In order to evaluate my method, I compared its performance with MotifHyades [15], a tool published by Wong in 2017. It turned out that MotifHyades performed quite well on the synthetic sequence sets. However, for low numbers of TFBSs or low association strength of the TFBS pairs, MotifHyades performed poorly and theMMI-approach clearly outperformed it. As explained by Hu, the algorithm has been developed for predicting statistically significant over-represented TFBS pairs of enhancer and promoter sequences.

Thus, low associated pairs are not targeted.

I decided to go without a statistical analysis which would be based on data bases like Bi-oGRID, TransCOMPEL or STRING, since this approach is not targeting the direct physical interaction between two transcription factors. It is much more likely that the cooperation is mediated by other factors such as co-factors. Exceeding the definition of true interactions in a way that direct as well as third-party interactions are included would lead to the fact that every factor can interact with every other factor throughout some highly connected factors such as EP300. Consequently, such a statistical analysis would not be meaningful.

I analyzed known promoter enhancer interactions based on ChIA-PET data of six human cell lines in order to determine the transcription factors that play important roles for the formation of these interactions. It turned out that the single TFBSs forming the identified pairs show a huge overlap between the different cell lines. In contrast, the overlap of the determined TFBS pairs themselves appears to be rather small suggesting that the differences in gene regulation are more on the level of paired transcription factor interactions than on the single factors. This finding is in consideration with that of my first approach where the overlap between the intra-regional TF cooperations was much higher than that of the single

binding sites themselves. Thus, both results support the hyopthesis that single TFs and their binding sites are re-used for different purposes, e.g. cellular contexts and, consequently, a flexible and specific gene regulation is mainly based on the combinatorial binding of TFs.

As exemplarily shown for cell line K562, the degree distribution of the nodes follows a power-law distribution, and thus, the network is scale-free. This, in turn, reveals that some TFs participating in many pairings and are represented as hub nodes in the network while the majority of TFs is only involved in a few pairings. Consequently, some TFs are of major importance for the regulation of the underlying gene set but have to cooperate with other factors in order to fulfill their regulatory functions.
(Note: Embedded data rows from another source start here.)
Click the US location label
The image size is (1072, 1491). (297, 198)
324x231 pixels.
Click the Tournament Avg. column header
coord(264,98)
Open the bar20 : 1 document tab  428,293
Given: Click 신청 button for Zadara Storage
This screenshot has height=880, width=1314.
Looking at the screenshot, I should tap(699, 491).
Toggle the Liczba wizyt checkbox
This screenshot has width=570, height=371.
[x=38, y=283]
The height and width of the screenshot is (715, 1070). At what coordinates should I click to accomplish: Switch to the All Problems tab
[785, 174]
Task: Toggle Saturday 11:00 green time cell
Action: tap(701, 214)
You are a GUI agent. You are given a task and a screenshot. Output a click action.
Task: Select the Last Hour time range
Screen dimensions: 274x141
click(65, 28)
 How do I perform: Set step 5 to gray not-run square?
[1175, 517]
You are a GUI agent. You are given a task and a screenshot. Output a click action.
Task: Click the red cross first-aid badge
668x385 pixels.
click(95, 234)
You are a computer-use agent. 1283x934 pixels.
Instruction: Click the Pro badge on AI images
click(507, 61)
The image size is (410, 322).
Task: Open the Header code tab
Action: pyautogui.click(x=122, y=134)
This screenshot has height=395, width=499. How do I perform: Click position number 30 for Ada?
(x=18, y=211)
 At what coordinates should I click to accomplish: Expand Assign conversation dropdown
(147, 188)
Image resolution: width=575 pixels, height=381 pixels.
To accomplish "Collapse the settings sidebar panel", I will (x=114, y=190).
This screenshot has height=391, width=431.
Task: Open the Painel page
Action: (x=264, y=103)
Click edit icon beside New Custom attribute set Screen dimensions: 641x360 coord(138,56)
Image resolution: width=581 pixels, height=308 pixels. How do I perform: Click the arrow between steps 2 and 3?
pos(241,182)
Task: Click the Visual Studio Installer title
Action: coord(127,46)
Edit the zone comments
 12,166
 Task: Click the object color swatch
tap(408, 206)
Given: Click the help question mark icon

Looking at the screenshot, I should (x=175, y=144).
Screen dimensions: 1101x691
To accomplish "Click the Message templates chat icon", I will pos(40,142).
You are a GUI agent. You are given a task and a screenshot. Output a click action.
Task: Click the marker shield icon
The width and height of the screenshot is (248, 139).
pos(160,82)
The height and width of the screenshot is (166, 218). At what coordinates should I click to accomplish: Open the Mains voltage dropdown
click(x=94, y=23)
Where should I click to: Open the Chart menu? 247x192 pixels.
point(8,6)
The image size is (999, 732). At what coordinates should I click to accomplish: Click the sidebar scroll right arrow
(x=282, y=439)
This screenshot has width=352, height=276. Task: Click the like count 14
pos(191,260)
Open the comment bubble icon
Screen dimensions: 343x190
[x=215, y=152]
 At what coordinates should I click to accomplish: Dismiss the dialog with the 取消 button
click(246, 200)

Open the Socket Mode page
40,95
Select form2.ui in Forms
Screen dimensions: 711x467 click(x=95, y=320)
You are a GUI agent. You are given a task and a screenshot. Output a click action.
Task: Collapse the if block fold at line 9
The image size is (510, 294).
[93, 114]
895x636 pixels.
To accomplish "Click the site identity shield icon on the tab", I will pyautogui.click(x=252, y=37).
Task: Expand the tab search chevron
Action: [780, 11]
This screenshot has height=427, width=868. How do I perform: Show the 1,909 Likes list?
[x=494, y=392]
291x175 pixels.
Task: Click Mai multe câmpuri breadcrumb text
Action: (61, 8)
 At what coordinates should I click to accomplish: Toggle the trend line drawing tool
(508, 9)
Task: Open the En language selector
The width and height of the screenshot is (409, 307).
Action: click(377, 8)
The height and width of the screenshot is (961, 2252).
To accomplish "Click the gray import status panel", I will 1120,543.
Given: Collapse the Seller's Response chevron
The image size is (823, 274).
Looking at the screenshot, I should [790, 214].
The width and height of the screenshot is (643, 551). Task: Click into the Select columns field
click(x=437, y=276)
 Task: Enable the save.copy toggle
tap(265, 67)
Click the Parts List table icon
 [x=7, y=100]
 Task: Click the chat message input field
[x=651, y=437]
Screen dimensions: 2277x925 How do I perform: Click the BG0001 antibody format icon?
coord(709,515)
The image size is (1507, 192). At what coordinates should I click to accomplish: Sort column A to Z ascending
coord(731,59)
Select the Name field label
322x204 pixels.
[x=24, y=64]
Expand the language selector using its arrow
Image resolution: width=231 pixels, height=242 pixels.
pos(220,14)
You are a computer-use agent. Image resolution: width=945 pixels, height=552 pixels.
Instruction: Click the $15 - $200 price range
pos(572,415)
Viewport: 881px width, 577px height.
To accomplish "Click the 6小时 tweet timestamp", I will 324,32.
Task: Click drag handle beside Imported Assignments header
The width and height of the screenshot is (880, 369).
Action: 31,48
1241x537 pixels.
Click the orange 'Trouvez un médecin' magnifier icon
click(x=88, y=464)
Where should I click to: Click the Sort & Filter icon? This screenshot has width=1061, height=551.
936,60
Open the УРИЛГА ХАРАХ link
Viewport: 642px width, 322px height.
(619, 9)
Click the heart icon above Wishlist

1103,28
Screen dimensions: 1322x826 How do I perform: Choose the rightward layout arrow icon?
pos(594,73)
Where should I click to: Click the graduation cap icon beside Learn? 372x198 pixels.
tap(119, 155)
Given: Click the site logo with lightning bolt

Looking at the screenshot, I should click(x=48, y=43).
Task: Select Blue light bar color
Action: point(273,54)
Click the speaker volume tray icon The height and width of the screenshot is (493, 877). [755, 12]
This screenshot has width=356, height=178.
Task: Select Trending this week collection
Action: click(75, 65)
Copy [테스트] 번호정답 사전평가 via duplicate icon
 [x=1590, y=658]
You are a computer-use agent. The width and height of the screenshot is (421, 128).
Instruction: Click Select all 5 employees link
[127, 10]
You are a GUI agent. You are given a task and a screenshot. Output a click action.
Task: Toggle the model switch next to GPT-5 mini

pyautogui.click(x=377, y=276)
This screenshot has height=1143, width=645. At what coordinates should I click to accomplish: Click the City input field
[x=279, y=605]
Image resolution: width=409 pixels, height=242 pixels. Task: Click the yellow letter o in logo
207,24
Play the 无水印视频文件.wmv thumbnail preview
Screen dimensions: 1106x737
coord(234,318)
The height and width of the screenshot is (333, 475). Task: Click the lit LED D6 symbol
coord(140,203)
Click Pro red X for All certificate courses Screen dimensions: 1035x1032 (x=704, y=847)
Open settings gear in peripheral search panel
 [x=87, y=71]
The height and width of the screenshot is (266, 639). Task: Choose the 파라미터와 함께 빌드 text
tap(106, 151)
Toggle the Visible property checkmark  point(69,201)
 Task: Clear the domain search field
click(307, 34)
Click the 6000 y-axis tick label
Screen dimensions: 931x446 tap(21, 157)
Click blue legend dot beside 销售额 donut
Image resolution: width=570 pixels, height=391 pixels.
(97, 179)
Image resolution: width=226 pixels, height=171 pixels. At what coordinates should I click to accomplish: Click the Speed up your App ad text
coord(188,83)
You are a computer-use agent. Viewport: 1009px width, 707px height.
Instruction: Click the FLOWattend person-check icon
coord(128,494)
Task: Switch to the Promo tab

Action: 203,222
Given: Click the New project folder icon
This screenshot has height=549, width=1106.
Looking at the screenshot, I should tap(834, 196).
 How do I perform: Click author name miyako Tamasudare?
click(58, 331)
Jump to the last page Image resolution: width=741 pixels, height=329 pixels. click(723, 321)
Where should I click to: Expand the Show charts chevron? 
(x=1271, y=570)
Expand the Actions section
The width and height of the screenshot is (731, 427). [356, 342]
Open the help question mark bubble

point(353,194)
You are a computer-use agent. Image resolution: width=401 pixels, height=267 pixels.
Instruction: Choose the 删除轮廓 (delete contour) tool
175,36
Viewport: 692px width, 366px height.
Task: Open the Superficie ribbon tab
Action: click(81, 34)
These highly interacting TFs are presented as hubs in the underlying cooperation networks. The biological evaluation of theses factors showed that some of them have already been linked to the analyzed cell lines or their corresponding phenotypes (i.e. leukemia).

Comparing the hub nodes of the different cell lines reveals that there are no overlapping hubs representing enhancer TFs. In turn, there are two transcription factors identified in promoter sequences the binding sites of which represent hub nodes in at least two cell lines:

TOPORS and MEF2A. Members of the MEF2A family are known to be involved in the upregulation of genes in cell lines K562 and GM12878 [88, 89]. TOPORS in turn is known to be involved in promyelocytic leukemia [76].

A biological evaluation of the identified associated TFBS pairs for cell line K562 (a chronic myeloid leukemia (CML) cell line) points out that i.e. the identified transcription factors YY1 and ATF2 are both known to be involved in CML and are enhancer binding factors [95, 96, 97, 98, 106].